Phase 1: foundation (~weeks 1–2)
Goal: core document pipeline + basic generation loop.
Week 1 (infrastructure)
- Monorepo setup (done)
- PostgreSQL + pgvector (done, 2025-09-08)
- NextAuth baseline (done, 2025-09-08)
- File upload + MinIO / S3 (done, 2025-09-08)
- Current focus: PDF / TXT parsing (Node.js)
- Chunking and anchor model
Week 2 (selection & generation)
- PDF.js reader, text selection, segment management
- BullMQ queue wiring
- Baseline AI translation and summaries
- Embeddings + similarity retrieval, review UI for outputs
- Folder organization (done, 2025-09-08)
Phase 2: feature depth (~weeks 3–4)
Goal: advanced document capabilities + exam MVP.

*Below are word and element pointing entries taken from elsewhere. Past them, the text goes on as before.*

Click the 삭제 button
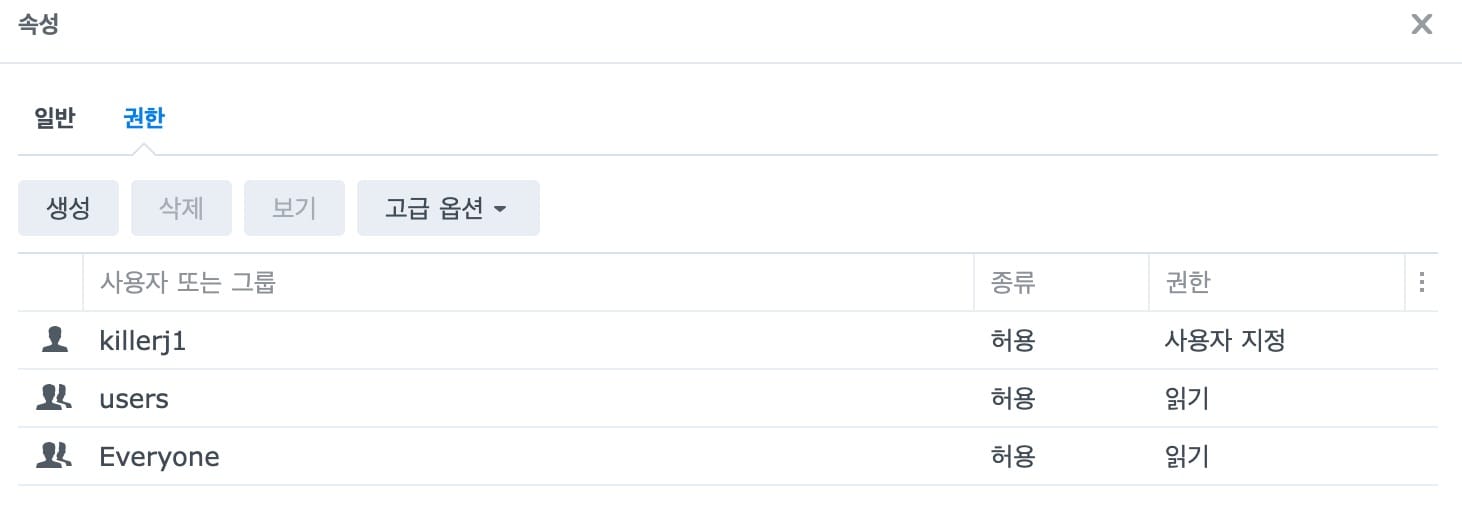point(181,208)
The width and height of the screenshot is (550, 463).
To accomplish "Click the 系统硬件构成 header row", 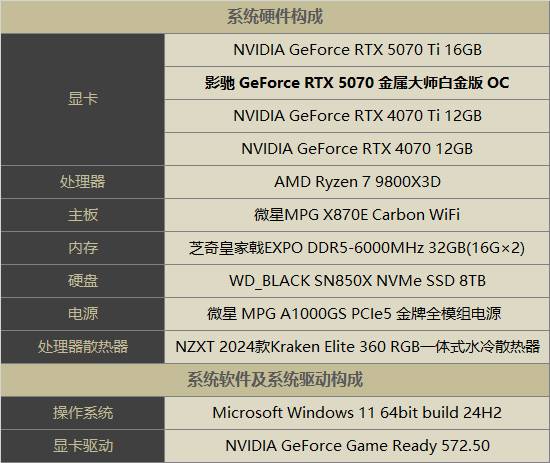I will pyautogui.click(x=275, y=17).
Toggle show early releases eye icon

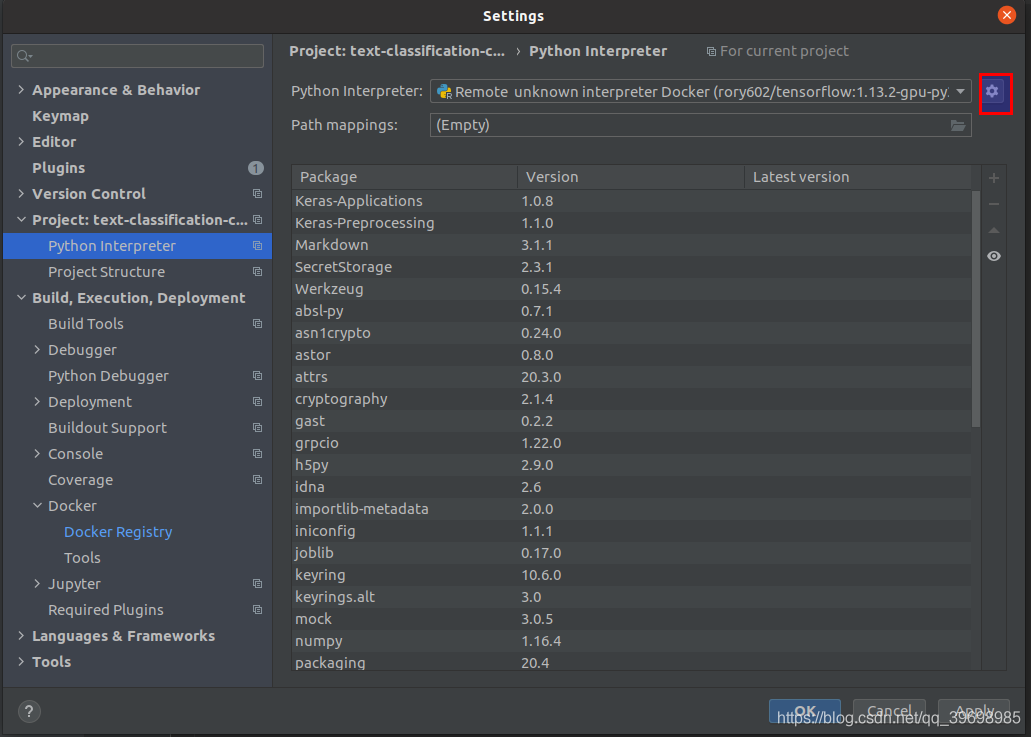pos(993,256)
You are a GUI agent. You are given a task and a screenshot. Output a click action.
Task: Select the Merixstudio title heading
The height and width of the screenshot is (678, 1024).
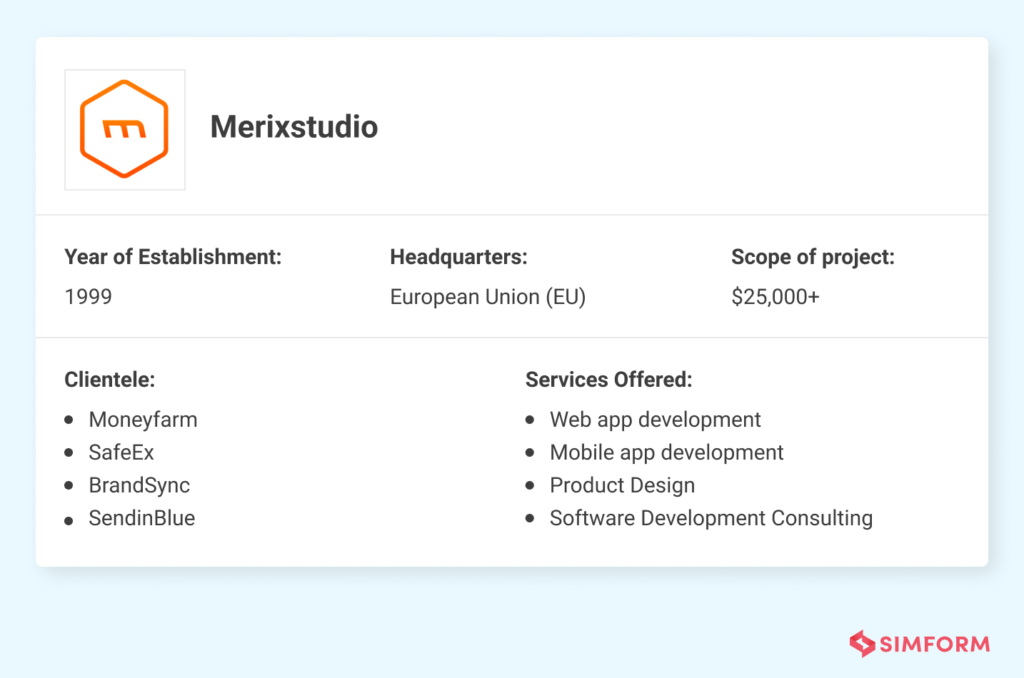pyautogui.click(x=294, y=127)
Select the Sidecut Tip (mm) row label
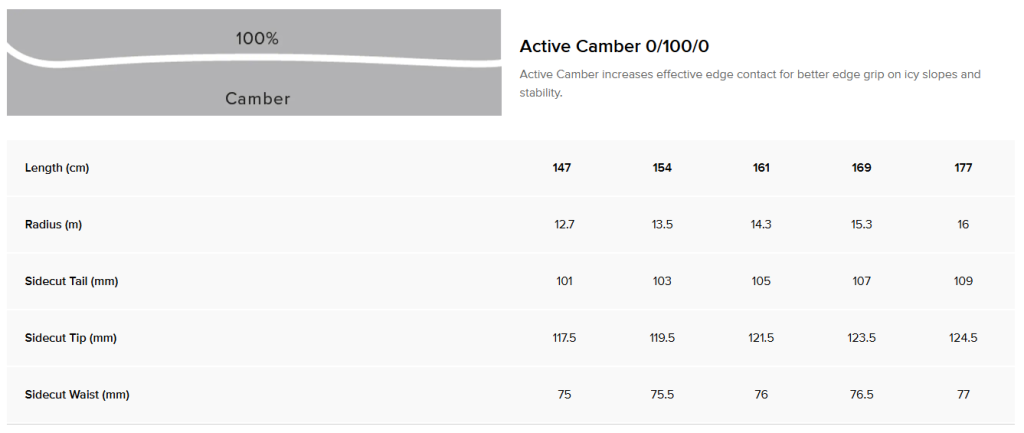The width and height of the screenshot is (1024, 433). [x=70, y=338]
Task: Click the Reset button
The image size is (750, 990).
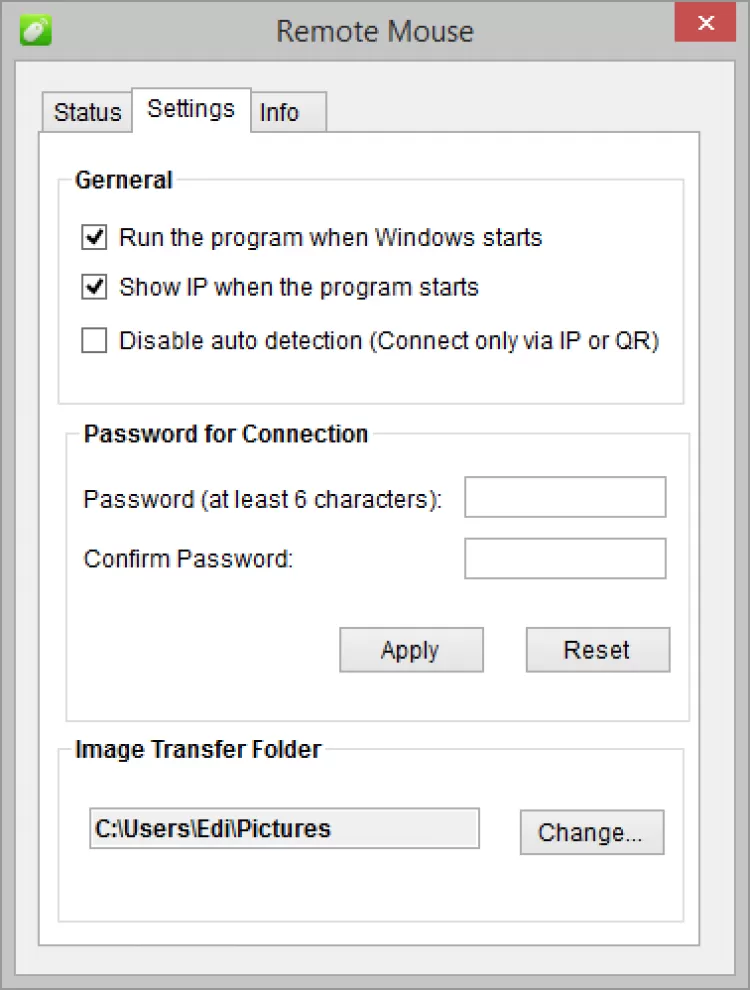Action: 597,650
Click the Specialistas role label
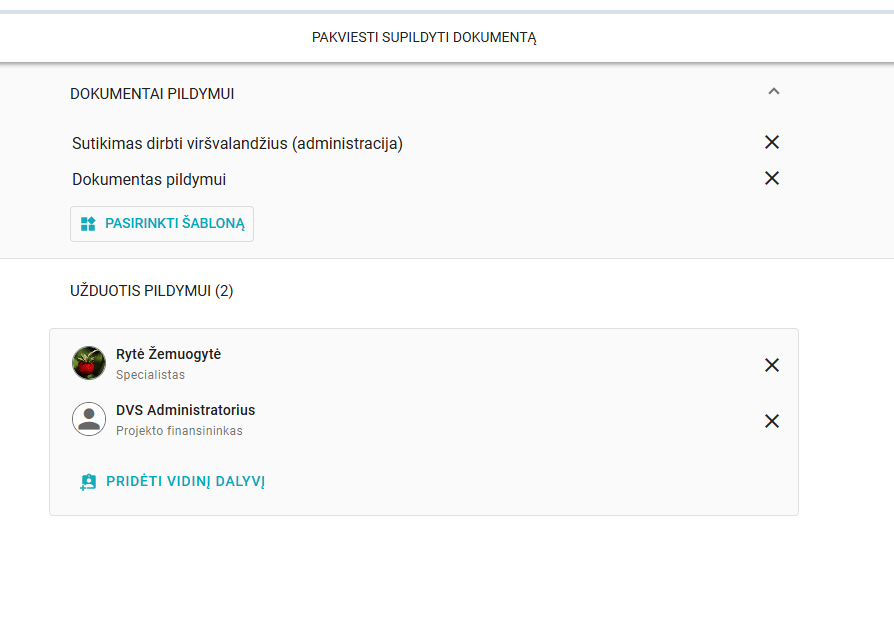 [x=150, y=375]
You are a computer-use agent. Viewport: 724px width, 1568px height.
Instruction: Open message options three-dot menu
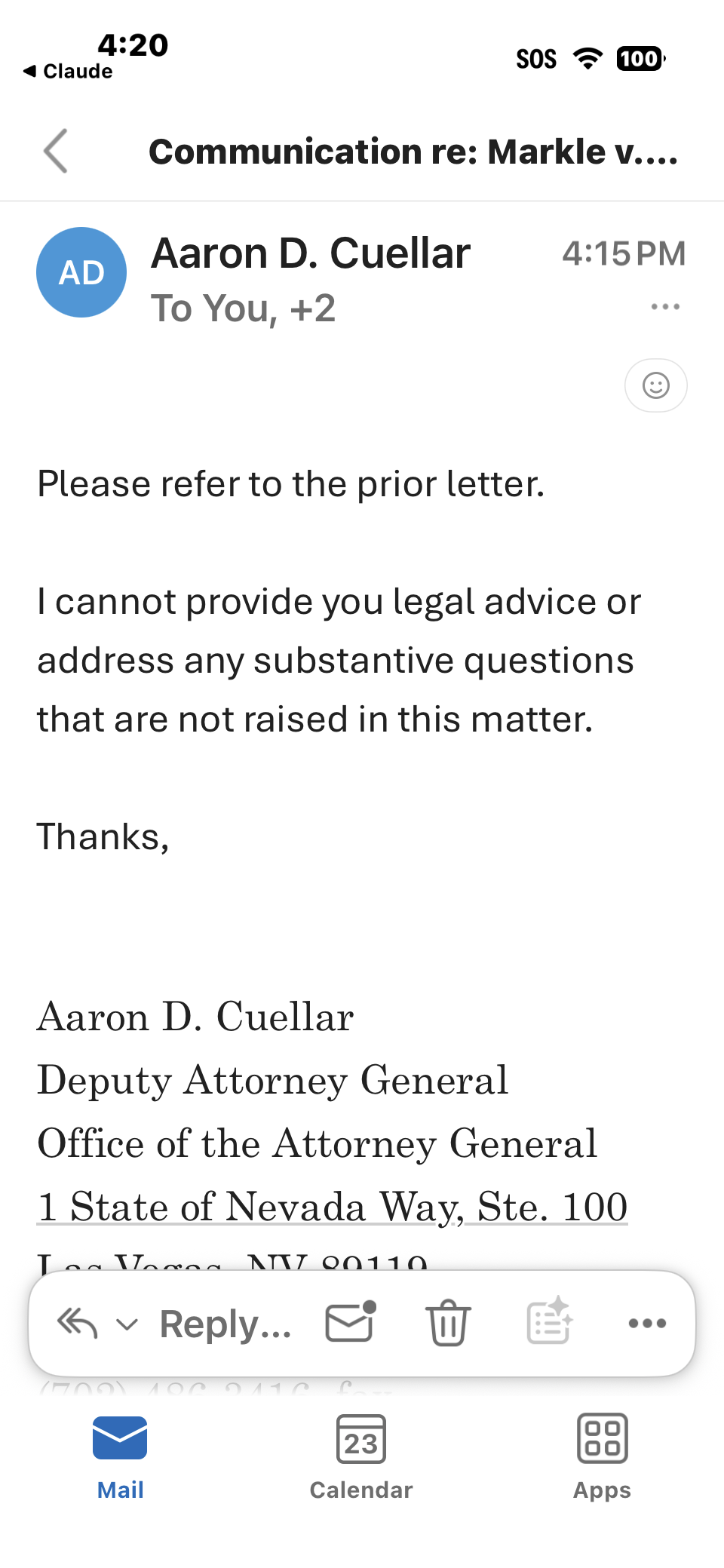point(665,307)
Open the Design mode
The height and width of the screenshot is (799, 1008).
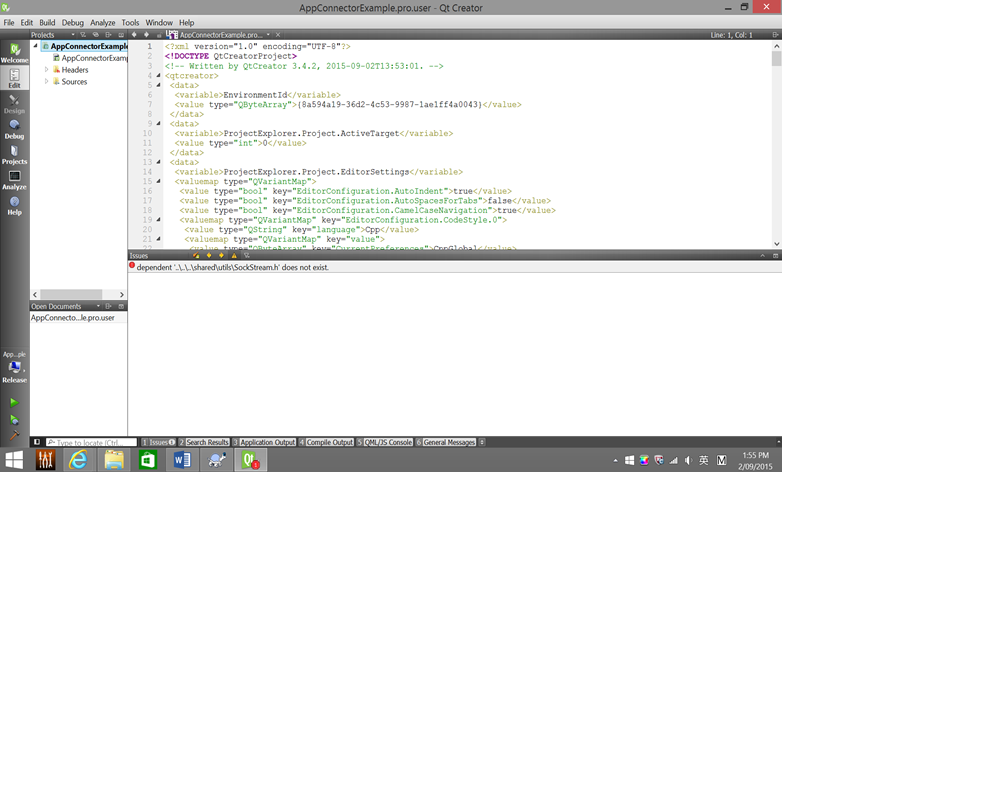coord(14,103)
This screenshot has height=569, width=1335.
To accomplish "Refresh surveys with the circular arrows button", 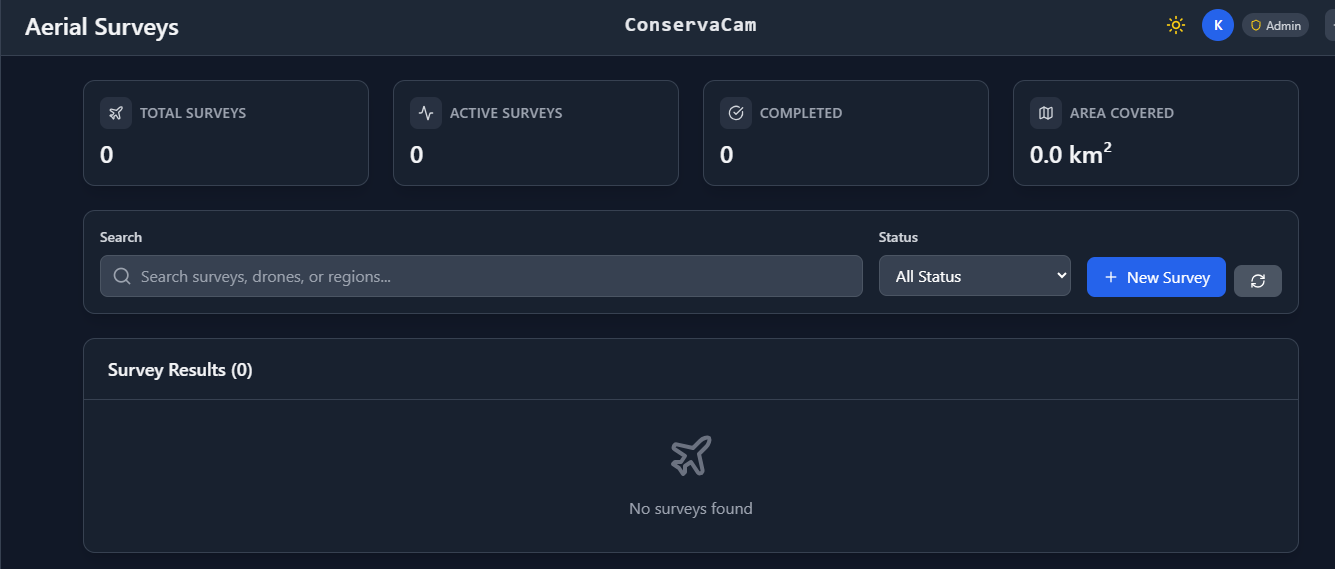I will (1258, 281).
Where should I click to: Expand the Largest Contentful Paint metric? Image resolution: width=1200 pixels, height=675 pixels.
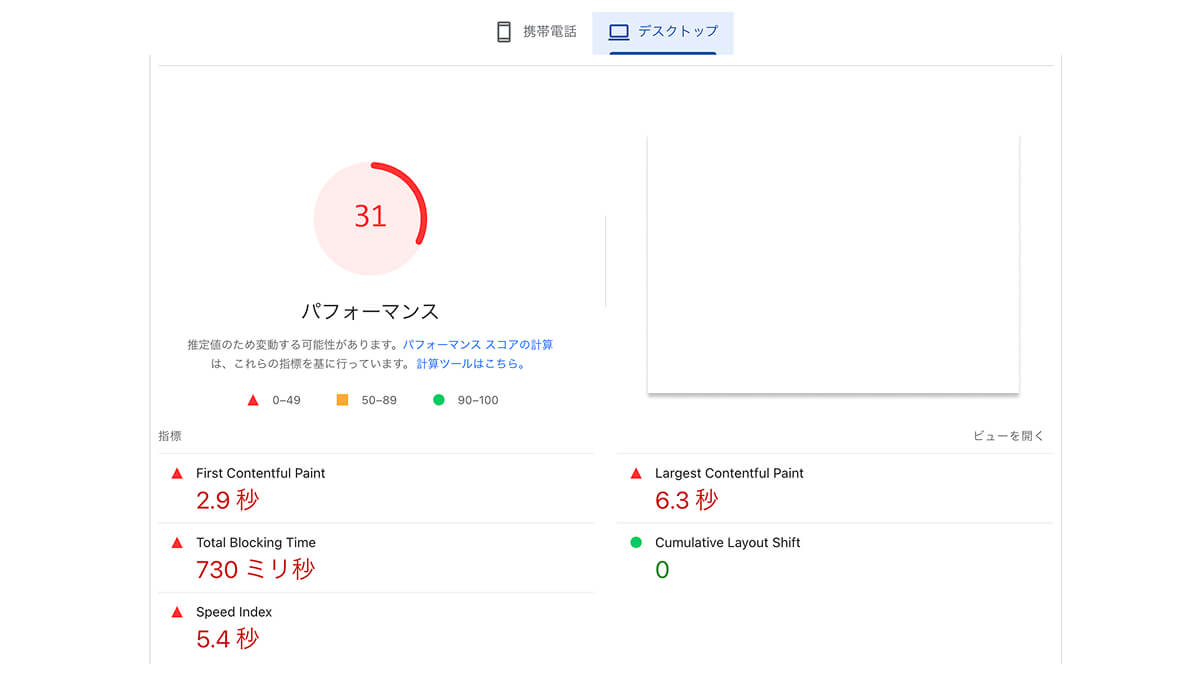coord(729,473)
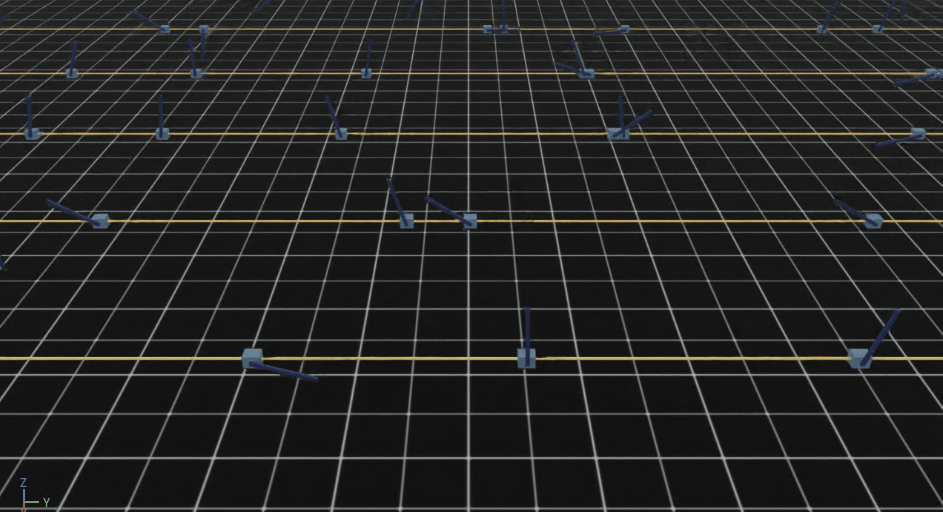Select second-row cube with steep rod beside flat-rod cube
Viewport: 943px width, 512px height.
(406, 221)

Week 3: PPTX, OCR (Python sidecar), two-column paper layout, tables / equations, vector sidebar, exports (Markdown, CSV, Anki, etc.).
Week 4: exam blueprints, evidence-based item generation, player with timers, auto grading + rubrics, performance analysis and wrong-answer coaching.
Phase 3: production readiness (~weeks 5–6)
Goal: security, performance, deployment.
Week 5: academic integrity policy, end-to-end auditing, RBAC, cost/token budgets, encryption/privacy, compliance reporting.
Week 6: OpenTelemetry, caching/perf, Docker/K8s manifests, CI/CD, error tracking/alerts, production deployment templates.
Next actions (excerpt)
- Implement PDF text extraction (PDF.js or pdf-parse, etc.)
- PPTX parsing approach (dedicated library / server conversion)
- TXT encoding detection and reads
- Chunking strategy and anchor model design
- Preprocessing orchestration aligned with queue job taxonomy
Update this curated page after each major delivery to reflect progress and schedule shifts.